Rewrite the part of the records that opens with the line containing "You are a GUI" and closes at the end of the records, requests included, shifting every coordinate in the answers by -100. Leave the pictures out of your answer.

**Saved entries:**
______________________________

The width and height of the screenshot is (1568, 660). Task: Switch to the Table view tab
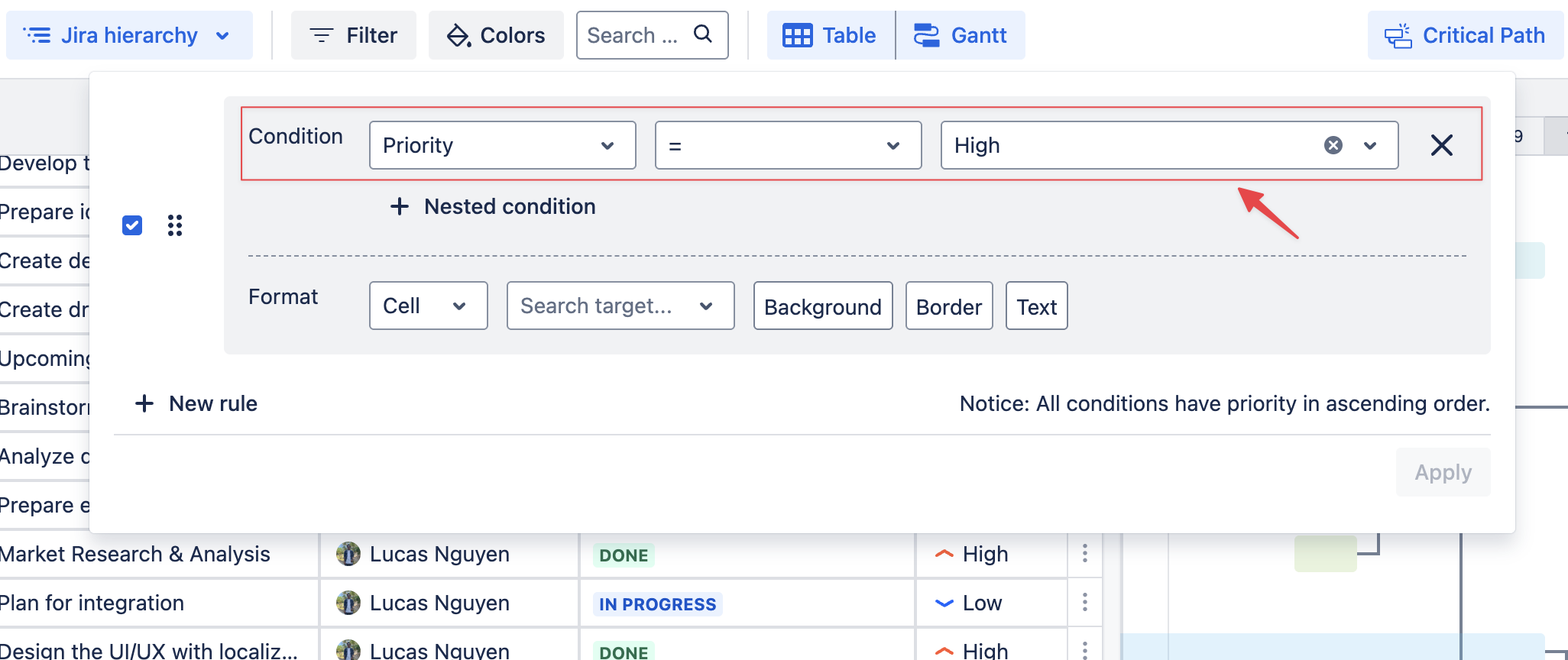click(831, 35)
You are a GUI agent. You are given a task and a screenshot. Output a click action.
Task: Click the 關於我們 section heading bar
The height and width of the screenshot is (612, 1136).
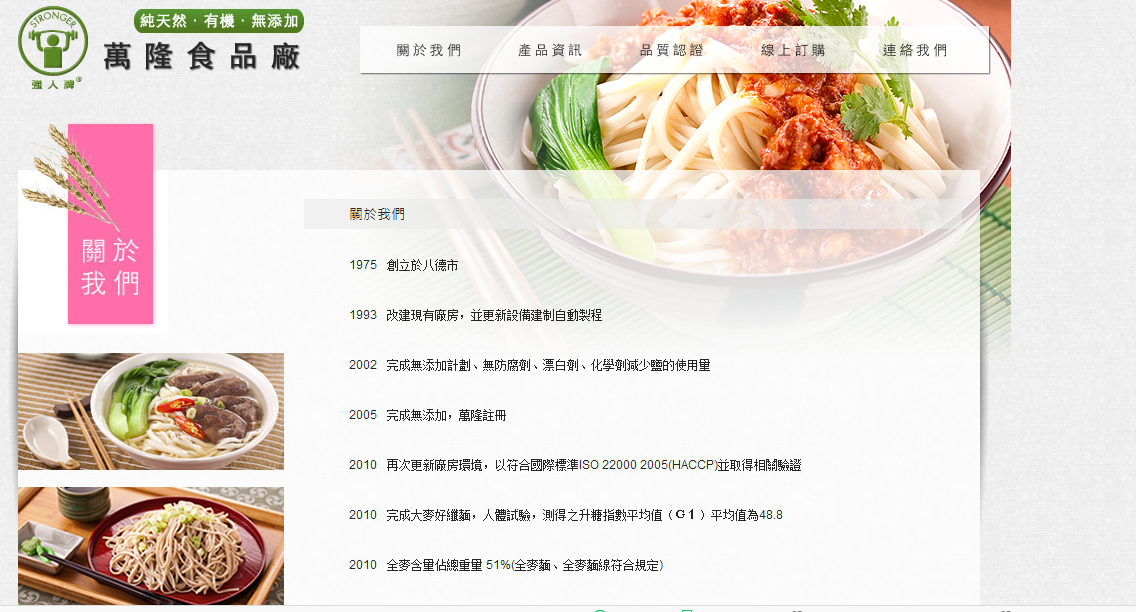[x=632, y=214]

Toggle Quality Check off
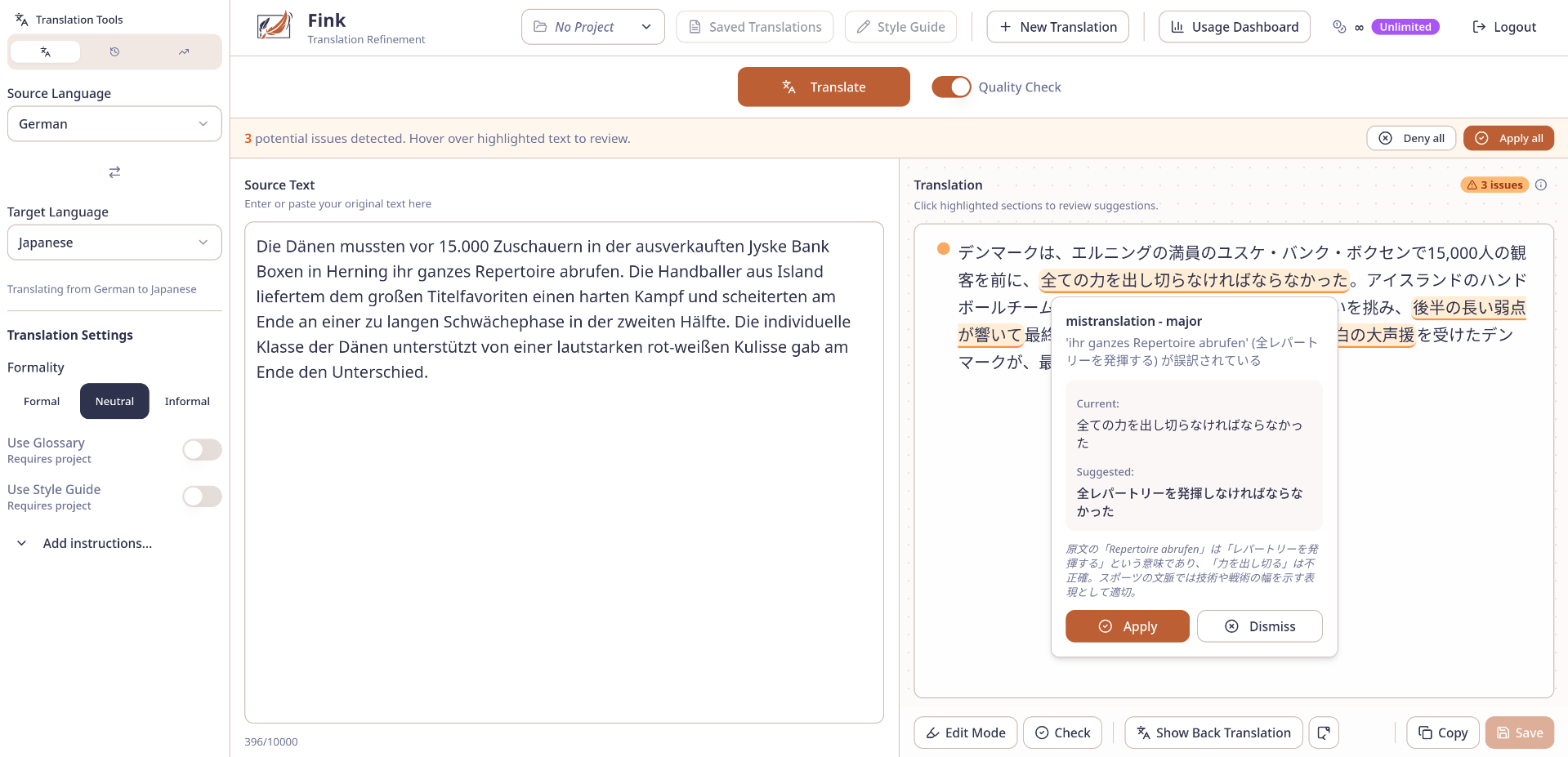(951, 87)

______________________________

**REPLY TO THE TASK:**
You are a GUI agent. You are given a task and a screenshot. Output a click action.
Task: Click the 關於我們 section heading bar
The height and width of the screenshot is (612, 1136).
[x=532, y=114]

Toggle Quality Check off
(851, -13)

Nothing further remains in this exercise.